Review: Squeezed

Squeezed
Squeezed by Alissa Hamilton

Squeezed by Alissa Hamilton is a great kind of non-fiction, but you have to be ready for it.  Coming off some very thrilling YA novels, I found it difficult to slow down and really process Hamilton’s points.  I did find myself getting lost in all the information, but I enjoyed that feeling and I like researching again as well.
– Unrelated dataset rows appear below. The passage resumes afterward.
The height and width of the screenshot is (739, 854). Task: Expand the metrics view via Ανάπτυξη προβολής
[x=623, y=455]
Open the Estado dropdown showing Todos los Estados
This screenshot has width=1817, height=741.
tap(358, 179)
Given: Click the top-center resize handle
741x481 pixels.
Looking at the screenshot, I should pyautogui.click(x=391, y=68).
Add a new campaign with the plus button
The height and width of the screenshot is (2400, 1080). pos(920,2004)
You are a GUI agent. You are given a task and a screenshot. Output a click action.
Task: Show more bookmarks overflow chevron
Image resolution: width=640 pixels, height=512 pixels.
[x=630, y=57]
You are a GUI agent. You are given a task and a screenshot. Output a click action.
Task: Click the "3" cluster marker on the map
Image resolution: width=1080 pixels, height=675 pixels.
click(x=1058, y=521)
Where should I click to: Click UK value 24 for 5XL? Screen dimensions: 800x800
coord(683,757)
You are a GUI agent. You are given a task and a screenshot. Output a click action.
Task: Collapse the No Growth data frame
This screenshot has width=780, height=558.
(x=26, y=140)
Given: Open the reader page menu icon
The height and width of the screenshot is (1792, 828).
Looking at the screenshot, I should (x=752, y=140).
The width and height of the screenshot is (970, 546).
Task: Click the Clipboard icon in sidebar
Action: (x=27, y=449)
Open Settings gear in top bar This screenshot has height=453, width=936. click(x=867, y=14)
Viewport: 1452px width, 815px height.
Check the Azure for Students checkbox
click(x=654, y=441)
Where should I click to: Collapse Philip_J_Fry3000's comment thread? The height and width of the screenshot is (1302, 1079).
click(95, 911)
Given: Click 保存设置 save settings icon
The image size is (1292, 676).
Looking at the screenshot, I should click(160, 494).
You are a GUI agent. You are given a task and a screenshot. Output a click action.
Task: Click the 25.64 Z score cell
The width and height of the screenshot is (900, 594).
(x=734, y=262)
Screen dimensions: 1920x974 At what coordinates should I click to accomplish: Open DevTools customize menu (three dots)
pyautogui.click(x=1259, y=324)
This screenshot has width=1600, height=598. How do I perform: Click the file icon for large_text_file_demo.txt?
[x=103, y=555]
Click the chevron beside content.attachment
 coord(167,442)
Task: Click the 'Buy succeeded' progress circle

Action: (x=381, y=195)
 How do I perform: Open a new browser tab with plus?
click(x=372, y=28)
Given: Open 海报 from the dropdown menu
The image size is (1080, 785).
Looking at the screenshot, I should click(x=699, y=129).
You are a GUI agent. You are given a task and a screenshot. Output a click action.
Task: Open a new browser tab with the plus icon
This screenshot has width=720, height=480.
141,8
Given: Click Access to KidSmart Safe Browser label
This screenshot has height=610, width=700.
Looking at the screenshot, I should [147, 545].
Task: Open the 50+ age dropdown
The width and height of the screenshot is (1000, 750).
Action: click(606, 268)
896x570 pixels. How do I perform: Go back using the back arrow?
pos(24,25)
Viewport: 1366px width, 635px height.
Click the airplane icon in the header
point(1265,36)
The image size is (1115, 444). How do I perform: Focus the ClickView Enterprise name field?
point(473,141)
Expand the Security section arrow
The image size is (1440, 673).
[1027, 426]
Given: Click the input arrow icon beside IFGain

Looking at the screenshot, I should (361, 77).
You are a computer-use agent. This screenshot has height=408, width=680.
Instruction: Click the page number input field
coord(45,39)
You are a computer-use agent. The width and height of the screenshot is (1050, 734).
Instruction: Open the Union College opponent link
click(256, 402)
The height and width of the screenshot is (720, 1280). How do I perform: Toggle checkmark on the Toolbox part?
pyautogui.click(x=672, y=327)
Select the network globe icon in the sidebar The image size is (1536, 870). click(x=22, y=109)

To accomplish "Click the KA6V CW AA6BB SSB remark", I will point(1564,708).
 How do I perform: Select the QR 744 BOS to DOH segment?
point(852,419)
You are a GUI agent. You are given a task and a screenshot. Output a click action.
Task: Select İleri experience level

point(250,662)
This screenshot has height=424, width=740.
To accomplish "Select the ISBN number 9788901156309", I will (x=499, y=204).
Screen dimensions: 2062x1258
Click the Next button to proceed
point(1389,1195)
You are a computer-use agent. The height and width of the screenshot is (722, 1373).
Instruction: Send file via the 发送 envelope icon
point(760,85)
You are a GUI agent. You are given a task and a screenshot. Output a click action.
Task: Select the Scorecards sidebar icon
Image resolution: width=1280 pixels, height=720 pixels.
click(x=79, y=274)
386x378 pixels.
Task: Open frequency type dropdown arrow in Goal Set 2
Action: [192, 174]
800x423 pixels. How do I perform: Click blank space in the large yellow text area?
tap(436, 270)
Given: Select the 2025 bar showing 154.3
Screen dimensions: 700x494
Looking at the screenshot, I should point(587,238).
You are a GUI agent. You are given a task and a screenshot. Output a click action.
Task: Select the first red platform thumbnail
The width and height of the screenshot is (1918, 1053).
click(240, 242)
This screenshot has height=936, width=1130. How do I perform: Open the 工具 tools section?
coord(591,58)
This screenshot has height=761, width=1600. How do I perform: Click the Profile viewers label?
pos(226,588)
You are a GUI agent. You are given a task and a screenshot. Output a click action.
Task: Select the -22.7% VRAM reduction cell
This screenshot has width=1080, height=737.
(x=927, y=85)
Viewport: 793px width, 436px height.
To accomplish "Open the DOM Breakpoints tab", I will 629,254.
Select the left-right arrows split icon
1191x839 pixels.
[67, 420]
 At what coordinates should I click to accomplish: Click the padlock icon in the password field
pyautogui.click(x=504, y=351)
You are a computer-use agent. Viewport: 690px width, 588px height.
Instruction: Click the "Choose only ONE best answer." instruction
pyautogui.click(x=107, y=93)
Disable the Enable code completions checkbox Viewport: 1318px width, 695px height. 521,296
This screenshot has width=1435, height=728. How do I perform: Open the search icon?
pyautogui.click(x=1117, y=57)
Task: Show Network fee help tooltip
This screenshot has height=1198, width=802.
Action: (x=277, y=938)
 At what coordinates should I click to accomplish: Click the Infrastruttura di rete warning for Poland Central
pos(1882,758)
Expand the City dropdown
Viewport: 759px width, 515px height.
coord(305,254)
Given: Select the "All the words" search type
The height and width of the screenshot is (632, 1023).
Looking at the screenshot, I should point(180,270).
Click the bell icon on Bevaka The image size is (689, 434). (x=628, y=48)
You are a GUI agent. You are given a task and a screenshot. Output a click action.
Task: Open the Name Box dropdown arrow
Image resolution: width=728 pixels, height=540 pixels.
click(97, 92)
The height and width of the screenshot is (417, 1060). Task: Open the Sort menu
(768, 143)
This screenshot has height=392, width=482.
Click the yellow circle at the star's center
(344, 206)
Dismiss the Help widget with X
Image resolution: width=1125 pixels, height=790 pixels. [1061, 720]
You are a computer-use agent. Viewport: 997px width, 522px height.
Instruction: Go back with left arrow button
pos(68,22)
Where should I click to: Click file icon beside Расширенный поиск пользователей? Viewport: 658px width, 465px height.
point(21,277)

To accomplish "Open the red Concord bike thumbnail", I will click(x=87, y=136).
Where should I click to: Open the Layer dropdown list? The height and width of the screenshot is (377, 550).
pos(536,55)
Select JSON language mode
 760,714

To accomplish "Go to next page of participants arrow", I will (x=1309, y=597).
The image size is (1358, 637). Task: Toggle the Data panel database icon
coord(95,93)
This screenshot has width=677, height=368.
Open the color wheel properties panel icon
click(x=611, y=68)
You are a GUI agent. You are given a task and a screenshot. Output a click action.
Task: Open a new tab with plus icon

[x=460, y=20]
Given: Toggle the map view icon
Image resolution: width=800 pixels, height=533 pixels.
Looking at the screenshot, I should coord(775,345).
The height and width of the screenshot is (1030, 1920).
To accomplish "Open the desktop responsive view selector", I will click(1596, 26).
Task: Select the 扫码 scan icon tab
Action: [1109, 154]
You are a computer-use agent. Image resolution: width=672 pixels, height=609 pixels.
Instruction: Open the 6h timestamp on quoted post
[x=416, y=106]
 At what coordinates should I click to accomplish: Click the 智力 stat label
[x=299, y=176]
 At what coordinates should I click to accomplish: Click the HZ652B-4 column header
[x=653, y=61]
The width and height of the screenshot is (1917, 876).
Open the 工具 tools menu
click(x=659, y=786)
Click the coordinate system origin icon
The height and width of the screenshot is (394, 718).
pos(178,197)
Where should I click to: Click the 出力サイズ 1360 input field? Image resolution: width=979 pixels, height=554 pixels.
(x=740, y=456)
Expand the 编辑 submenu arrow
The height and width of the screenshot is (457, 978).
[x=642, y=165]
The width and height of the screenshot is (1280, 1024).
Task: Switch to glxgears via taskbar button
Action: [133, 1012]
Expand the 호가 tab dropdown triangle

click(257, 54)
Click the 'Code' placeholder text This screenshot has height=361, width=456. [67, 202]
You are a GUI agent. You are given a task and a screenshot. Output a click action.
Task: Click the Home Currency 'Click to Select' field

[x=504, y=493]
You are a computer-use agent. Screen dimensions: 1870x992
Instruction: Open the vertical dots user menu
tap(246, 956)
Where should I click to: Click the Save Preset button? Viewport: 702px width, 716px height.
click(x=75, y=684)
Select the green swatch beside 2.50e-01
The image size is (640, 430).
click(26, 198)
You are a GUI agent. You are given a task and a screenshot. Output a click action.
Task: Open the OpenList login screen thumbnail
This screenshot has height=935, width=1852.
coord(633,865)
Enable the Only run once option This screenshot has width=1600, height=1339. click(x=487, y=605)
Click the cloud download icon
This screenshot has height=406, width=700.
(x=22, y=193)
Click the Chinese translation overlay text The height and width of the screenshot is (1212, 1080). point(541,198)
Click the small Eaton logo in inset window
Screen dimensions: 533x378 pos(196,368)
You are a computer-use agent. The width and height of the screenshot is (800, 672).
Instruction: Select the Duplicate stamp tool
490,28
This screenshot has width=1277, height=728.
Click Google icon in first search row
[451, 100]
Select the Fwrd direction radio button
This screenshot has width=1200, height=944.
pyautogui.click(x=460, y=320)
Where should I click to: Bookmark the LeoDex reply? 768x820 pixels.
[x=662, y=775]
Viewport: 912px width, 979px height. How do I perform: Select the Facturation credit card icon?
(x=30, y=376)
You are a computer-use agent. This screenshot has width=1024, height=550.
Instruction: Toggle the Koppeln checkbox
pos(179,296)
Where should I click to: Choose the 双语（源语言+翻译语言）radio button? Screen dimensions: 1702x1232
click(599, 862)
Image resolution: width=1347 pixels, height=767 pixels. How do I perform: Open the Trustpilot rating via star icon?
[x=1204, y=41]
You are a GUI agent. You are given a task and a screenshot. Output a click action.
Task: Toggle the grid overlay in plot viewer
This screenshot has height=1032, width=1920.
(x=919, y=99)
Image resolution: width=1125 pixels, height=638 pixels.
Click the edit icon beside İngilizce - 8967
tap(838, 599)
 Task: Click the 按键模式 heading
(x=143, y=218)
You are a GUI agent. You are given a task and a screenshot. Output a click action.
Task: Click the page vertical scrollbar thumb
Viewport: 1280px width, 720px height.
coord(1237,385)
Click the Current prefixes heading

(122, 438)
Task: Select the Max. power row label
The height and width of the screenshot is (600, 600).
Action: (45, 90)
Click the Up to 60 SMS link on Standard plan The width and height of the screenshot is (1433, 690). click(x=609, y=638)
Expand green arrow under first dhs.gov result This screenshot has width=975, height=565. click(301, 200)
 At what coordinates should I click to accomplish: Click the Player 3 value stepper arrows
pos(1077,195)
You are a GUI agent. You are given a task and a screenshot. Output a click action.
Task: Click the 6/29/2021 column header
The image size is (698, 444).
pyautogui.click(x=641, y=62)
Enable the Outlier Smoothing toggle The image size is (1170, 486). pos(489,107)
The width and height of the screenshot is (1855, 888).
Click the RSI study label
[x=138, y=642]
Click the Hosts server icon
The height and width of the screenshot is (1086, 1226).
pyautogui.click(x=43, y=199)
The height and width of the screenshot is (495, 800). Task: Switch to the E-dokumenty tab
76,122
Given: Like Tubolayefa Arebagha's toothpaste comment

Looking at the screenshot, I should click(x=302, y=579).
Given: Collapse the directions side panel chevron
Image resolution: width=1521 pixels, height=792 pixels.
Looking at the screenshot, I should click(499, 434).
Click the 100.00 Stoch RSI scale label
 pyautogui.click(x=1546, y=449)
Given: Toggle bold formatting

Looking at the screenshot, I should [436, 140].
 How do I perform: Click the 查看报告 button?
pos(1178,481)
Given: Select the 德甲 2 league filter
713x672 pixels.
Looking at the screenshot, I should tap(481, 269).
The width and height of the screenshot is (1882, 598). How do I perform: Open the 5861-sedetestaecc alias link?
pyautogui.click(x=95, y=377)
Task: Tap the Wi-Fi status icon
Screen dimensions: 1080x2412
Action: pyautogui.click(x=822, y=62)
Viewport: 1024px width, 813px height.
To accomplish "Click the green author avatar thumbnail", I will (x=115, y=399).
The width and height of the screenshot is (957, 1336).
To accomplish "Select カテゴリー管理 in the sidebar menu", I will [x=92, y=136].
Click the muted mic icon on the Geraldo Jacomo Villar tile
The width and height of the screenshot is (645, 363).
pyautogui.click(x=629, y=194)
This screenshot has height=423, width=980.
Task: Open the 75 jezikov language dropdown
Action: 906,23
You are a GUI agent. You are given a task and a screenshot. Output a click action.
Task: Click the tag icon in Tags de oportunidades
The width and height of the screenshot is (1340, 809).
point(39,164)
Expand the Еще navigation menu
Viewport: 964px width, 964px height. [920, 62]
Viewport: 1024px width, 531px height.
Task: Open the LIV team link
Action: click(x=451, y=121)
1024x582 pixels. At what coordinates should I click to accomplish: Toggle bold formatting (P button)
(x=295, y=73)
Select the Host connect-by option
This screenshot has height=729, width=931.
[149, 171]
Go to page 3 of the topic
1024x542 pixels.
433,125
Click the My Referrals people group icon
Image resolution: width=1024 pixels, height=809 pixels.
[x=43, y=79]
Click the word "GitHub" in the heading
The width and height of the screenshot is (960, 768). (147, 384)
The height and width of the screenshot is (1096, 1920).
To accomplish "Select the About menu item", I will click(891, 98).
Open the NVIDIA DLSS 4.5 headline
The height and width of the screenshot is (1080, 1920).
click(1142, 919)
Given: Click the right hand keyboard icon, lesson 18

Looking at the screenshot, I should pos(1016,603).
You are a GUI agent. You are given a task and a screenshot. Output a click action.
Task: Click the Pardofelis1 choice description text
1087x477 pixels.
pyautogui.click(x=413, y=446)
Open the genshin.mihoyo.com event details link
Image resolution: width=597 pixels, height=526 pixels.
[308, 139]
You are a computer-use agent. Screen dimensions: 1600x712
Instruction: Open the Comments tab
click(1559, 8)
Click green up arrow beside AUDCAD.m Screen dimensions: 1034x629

I enjoy learning things like 96% of all oranges grown in Florida are processed into juice.  There was a lot to take in from this book.  I’m going to lay out the essentials here so you can skip the rest of the review if you want.  But before I do, did I like this book?  Yes, it gets 4 our of 5 stars.  Having said that this book is not for the faint of heart.  It can be dry for those not interested in the particular topic.  I’ve always been fine with dry books as I’m interested in everything.  Consider yourself fairly warned.

  • If you buy orange juice at the store and it has a best buy date of more than a few days, it is heavily processed.
  • By heavily processed I mean, pasteurized.
  • By pasteurized, I mean boiled and they suck all the air out.
  • When they boil it it loses its nutrients, when they suck the air out the flavor goes to.
  • What is left (orange colored sugar water) is stored in tanks for around a year before it is processed some more.
  • When they take it out of the tanks the add fresh orange juice (just a little) to try to add back that orange flavor and smell that they removed.  Most processors also add flavor pack, which are mostly water that has been perfumed with synthetic human engineered smell to add back the orange smell that was removed.

Most know that Tropicana Pure Premium is not from concentrate.  Few know what it is. p.147

I knew going into this book about the pasteurization, and I remember hearing about flavor packs, but I didn’t really know what that was.  Hamilton made that clear in her book.  But mostly, her book was about policy.  Policy and politics from 1961 forward.  This policy and politics dictated why we have the orange juice that we have today.  The FDA decided that since flavor packs are made from oranges (not the case anymore) that it didn’t need to be put on the label.  So, if you see anything at all about flavor packs, it might say natural flavors on the label, but this is not always the case.  A lot of processors wiggle their way out of putting anything like that on the label or in the nutrition facts section.

Many consumers would be shocked and disappointed to learn that most processed orange juice, a product still widely perceived to be the definition of purity, would be undrinkable without an ingredient referred to within the industry as “the flavor pack”. p. 159

…you taste the bulk concentrate that hasn’t has the essence added back it just tastes like sugar. p.161

Here is another quote from the book that goes over the lifecycle of making pasteurized orange juice:

…pasteurized, deoiled, put into an aseptic tank farm, and the brought out, blended, add-back [added] and put into the package. p.156

Another disturbing thought is that some of the oranges could have been bacd, but how is the consumer to realize this when it is boiled (for added shelf life, not consumer safety) and removed of all taste and smell.  The flavor pack that is added could very well cover any lingering bad smell caused bad oranges that made it through any quality assurance testing.  It can have “a protective or masking role.”

Watch the advertisement below carefully, Anita Bryant never says directly that the oranges are from Florida in this add but that the orange juice is.  The orange juice from Brazil is processed in Florida, but it is not Florida oranges.

Another eye opener is that fact that most of our orange juice is coming from Brazil now, which doesn’t have the same FDA or governing bodies that we do have here.  Why Brazil?  Does it taste better?  Nope, it is only because it is cheaper, most agree that it is inferior do the oranges grown in Florida.

Below is a short interview that the author, Alissa Hamilton gave to a local news outlet.

The book was very enlightening, I discussed that fact that back in the 60’s the average homemaker was believed to be incapable of processing too much information, like what pasteurization meant.

And I love this quote:

Brennan had evidence that processed orange juice has so dulled consumers’ senses that they were becoming attuned to the taste of less-flavorful juice.  He questioned whether North Americans desired, or would even find palatable, fresh squeezed. p.99

Great tidbits that I learned from reading this:

  • Orange derives from the French or which means gold
  • Florida’s prolific Sunshine Tree was not planted until 1560
  • Southern China was the first to grow the sweet orange commercially
  • By the 1960’s 75% of purchased food had undergone some form of processing
  • The FDA estimates that over 3,000 food additives are in use

Just two more things I want to share about this book.  Did you know Bing Crosby made millions selling the stuff in these commercials?  And before that on radio?

And lastly I leave you with this quote:

It is difficult to find an orange juice consumer who is not bothered by the fact that a product that is made out to be fresh sits in storage, sometimes for upward of a year, and is made palatable only by the addition of a flavor pack.